Allant au-delà d’une simple politique d’incitation, les pouvoirs publics ont pris des mesures contraignantes visant à généraliser le recours aux énergies renouvelables. Il ressort des lois n° 2021-1104 du 22 août 2021 (« portant lutte contre le dérèglement climatique et renforcement de la résilience face à ses effets ») et n° 2023-175 du 10 mars 2023 (« relative à l’accélération de la production d’énergies renouvelables »), dont les dispositions figurent à l’article L. 171-4 du Code de la construction et de l’habitation, que la construction ou la rénovation lourde de certains bâtiments doit prévoir « d’intégrer un procédé de production d’énergies renouvelables ». Sont visés, depuis 2021, les bâtiments à usage commercial, industriel ou artisanal, les constructions de bâtiments à usage d’entrepôt, les constructions de hangars non ouverts au public faisant l’objet d’une exploitation commerciale et les constructions de parcs de stationnement couverts accessibles au public, ainsi que, depuis le 1er juillet 2023, les immeubles de bureaux, les bâtiments administratifs, les hôpitaux, les équipements sportifs, récréatifs et de loisirs et les bâtiments ou parties de bâtiments scolaires et universitaires .

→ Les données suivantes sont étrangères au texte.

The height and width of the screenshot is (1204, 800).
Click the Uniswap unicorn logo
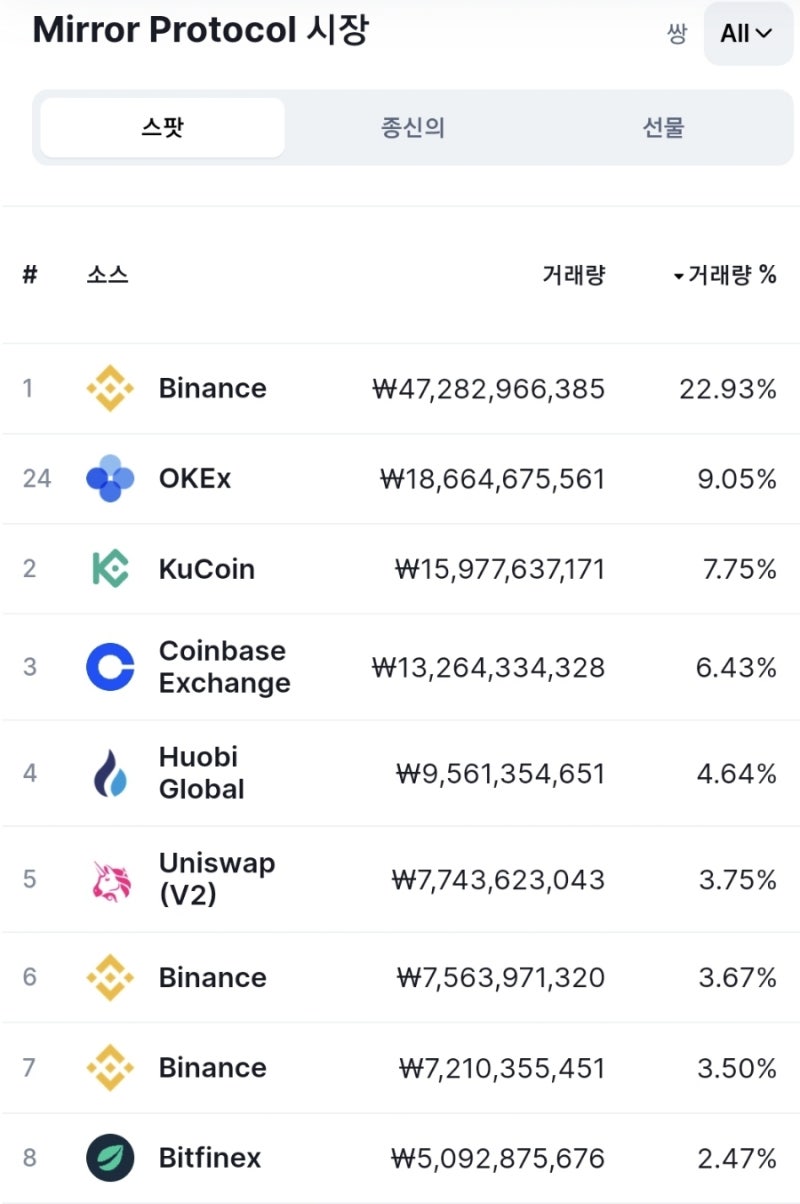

            Si, pour des raisons écologiques évidentes, l’on ne peut que se réjouir de cet essor, il demeure que celui-ci apporte son lot de difficultés, lorsque, l’installation étant défaillante et/ou à l’origine de dommages, il s’avère nécessaire, en vue d’indemniser les victimes, de déterminer à qui incombe la charge des réparations et sur quels fondements peut, éventuellement, être engagée la responsabilité des vendeurs et/ou des installateurs de panneaux photovoltaïques.

            La question est complexe, car les réponses apportées par le droit sont encore incertaines et, surtout, variables selon que l’installation litigieuse est ou n’est pas assimilable à la construction d’un ouvrage (I) et, dans la deuxième hypothèse, où la pose de panneaux photovoltaïques apparait comme une simple adjonction d’un élément d’équipement à un bâtiment préexistant, selon que l’adjonction a été opérée au profit d’un consommateur ou d’un professionnel (II).

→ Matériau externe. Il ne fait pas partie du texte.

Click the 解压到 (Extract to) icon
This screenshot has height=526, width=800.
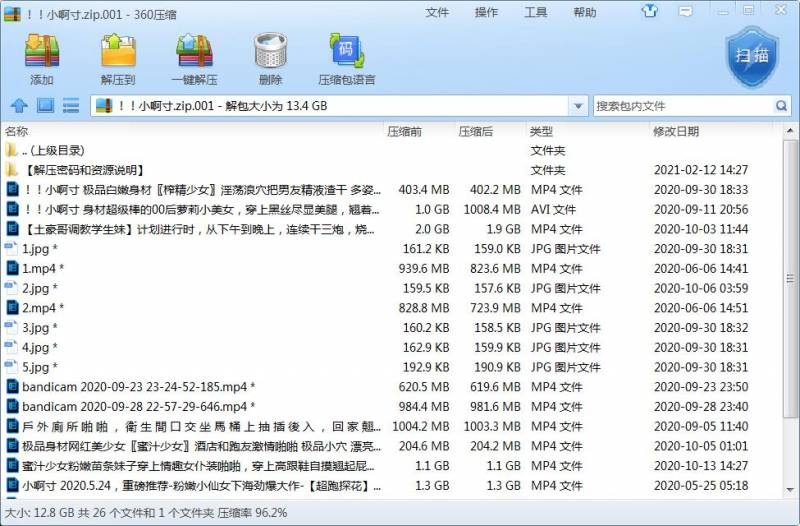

1 – L’installation assimilable à la construction d’un ouvrage

            L’article 1792 du Code civil énonce que « tout constructeur d’un ouvrage est responsable de plein droit, envers le maître ou l’acquéreur de l’ouvrage, des dommages, même résultant d’un vice du sol, qui compromettent la solidité de l’ouvrage ou qui, l’affectant dans l’un de ses éléments constitutifs ou l’un de ses éléments d’équipement, le rendent impropre à sa destination ». Le texte établit ainsi une responsabilité de plein droit, automatique, à la charge du constructeur d’un ouvrage, responsabilité dont celui-ci ne peut se libérer, comme le précise l’alinéa 2 du même texte, qu’en démontrant que les désordres constatés sont dus à une « cause étrangère », c’est-à-dire à un événement de force majeure ou au fait d’un tiers. Ce régime de responsabilité est évidemment très favorable à la victime des dommages, dont l’indemnisation n’est pas subordonnée à la preuve d’une faute commise par le constructeur.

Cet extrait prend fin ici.